Vitamin E is a powerful antioxidant, thought to clear the body of harmful oxygen compounds called free radicals. By soaking up free radicals, researchers hoped that vitamin E would prevent cancer and heart disease.
That doesn't happen, finds Eva Lonn, MD, of McMaster University in Hamilton, Ontario, and colleagues. Lonn led a seven-year-long, international study that enrolled thousands of people at high risk of heart disease. The findings added to suspicions raised by prior studies: Vitamin E isn't worth it.
"We saw definitely no benefit, and at least the potential for harm," Lonn tells WebMD. "Now the overwhelming evidence from many studies is that vitamin E provides no protection against heart disease, stroke, or cancer."
Lott and colleagues report their findings in the March 16 issue of The Journal of the American Medical Association.
Vitamin E Harm: Slight but Significant Risk
Lonn's study enrolled nearly 10,000 people with heart disease, peripheral artery disease (also commonly called poor circulation, a disease of blood flow through the arteries) or diabetes. This put them at very high risk of heart attack and stroke. All were over age 55. Half got high-dose vitamin E -- 400 IU every day (about 400 milligrams) -- and half got fake pills that looked the just the same.

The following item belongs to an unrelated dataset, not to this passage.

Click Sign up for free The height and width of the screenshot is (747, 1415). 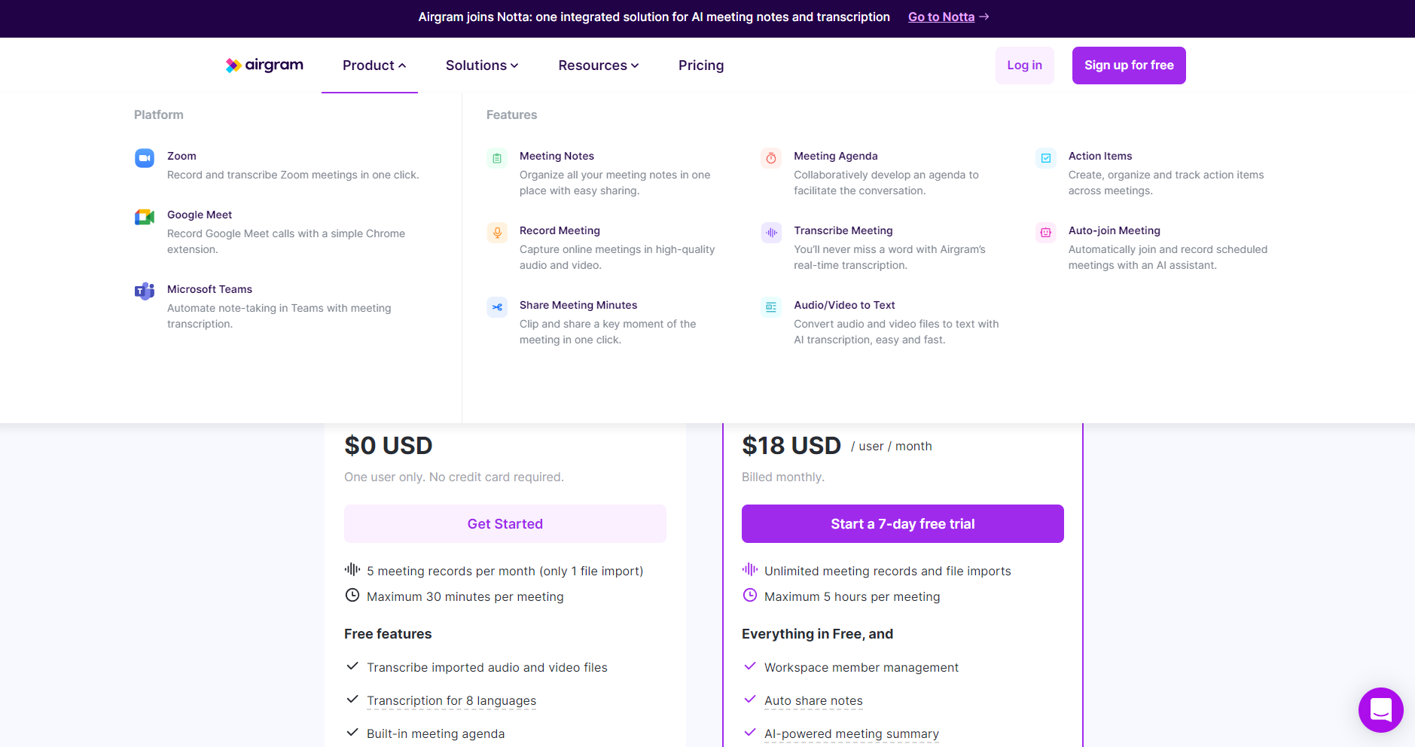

After four years, those who took vitamin E had no fewer heart attacks, strokes, cancers, or cancer deaths.
But many experts wondered whether that was long enough for vitamin E to help. So Lonn and colleagues extended the study for another three years.
"But we saw no benefit at all on cancer and no benefits for heart outcomes -- a composite measure of heart attack, stroke, and heart death," Lonn says.
Unexpectedly, they did see one difference. Patients taking vitamin E had significantly more heart failure.
Vitamin E was linked to a 13% higher risk of heart failure and a 21% increased risk of hospitalization for heart failure. That's a pretty small risk. But since the vitamin did no good at all, it's a risk not worth taking.
"If there is no benefit from taking something, you shouldn't take even a small risk of harm," Lonn says.
There is no need to worry if you take a multivitamin that contains recommended amounts of vitamin E. But Lonn advises people not to take pills containing high amounts (400 IU or more) of vitamin E.
Is Vitamin E Dead?
B. Greg Brown, MD, PhD, head of the atherosclerosis research lab at the University of Washington School of Medicine, was one of the first scientists to suggest that vitamin E and other antioxidant vitamins may not work the way they were supposed to.
"Vitamin E has been very clearly shown to be of no benefit to the general problem of cancer or heart disease," Brown says. "Studies are still looking at whether vitamin E can help prostate cancer, [mouth and throat] cancer, and severe macular degeneration. But all in all, there is relatively little hope for a major effect. There's not a lot of hope for vitamin E. It's proven to be without benefit."
Brown's editorial accompanies the Lott study in the March 16 issue of JAMA.